I can't imagine giving work to someone who has been so difficult to get hold of and so rude (even if I had phoned them too late). It would be too awkward and I would not feel able to trust them.

I think you have done the right thing.

Thruaglassdarkly · 12/08/2011 00:42

I just think, when I was self-employed for a while, if people called me at 9pm wanting to book my services I'd be pleased, not referring to them as cheeky bitches...

TBH I think the comment was less about the time I called and more because he thought I was being snidey about him NOT calling.

The OP wasn't about whether or not I was a cheeky bitch but wwyd if you thought someone you were giving work to had called you this but you weren't sure.

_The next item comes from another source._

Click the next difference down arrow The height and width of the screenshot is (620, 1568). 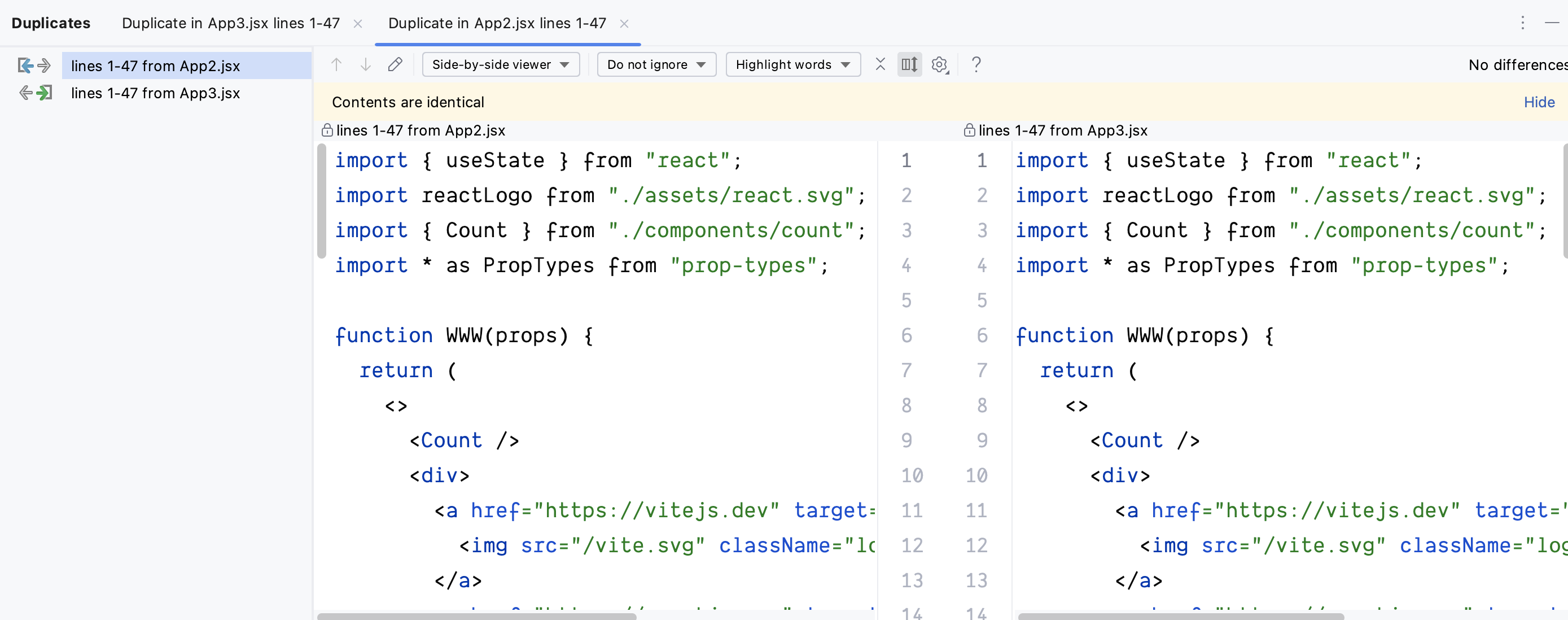tap(365, 64)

Thanks again to everyone who took the trouble to respond. Great replies and I'll certainly not be calling people at 9 again as will take on board your ideas about appropriate timing.

OP posts:
izzywhizzyletsgetbusy · 12/08/2011 01:28

If his reputation for excellent craftsmanship preceded him and I couldn't be absolutely certain that his 'cheeky bitch' comment was about me, I would give him the benefit of the doubt.

Tortington · 12/08/2011 01:33

honey....im sure - he called you a cheeky bitch

so get another builder

ring him up and say 'oh hello mr builder its mrs x the cheeky bitch who no longer requires your services'

and on check a trade im going to tell everyone not to count on you to be very reliable. cos im a cheeky bitch like that

MadamDeathstare · 12/08/2011 01:36

This reply has been deleted

Message withdrawn at poster's request.

garlicbutter · 12/08/2011 01:39

This has got nothing to do with whether you're cheeky, or a bitch, or BU!! He can't be arsed to return phone calls or even do your quote. I sure as hell wouldn't want to be relying on him to do paid work.

Bin him. When he finally rings to arrange your quote, tell him he's too late - and add, just as you hang up, "cjeeky twat".

empirestateofmind · 12/08/2011 05:16

garlicbutter Grin

Thruaglassdarkly · 12/08/2011 15:14

Ha ha...have a guess...he didn't call Wink...

Tosser.

OP posts:
BettySwollocksandaCrustyRack · 12/08/2011 15:21

Well, cheeky bitch comment aside he sounds very unreliable and obviously doesnt want the contract. My DH is a decorator, his brother a carpenter and they wouldnt act like that..........I would forget him and get a quote elsewhere!

aquashiv · 12/08/2011 15:23

Dont use him, he is hardly keen for your businesss is he?

TimothyClaypoleLover · 12/08/2011 15:35

OP, you called him at 9pm. I would not want a work call at 9pm if I was out with friends or even just sat at home. YABU. I doubt he meant to say cheeky bitch in a nasty way, he was probably just astounded and said it in a flippant way because of the time you called.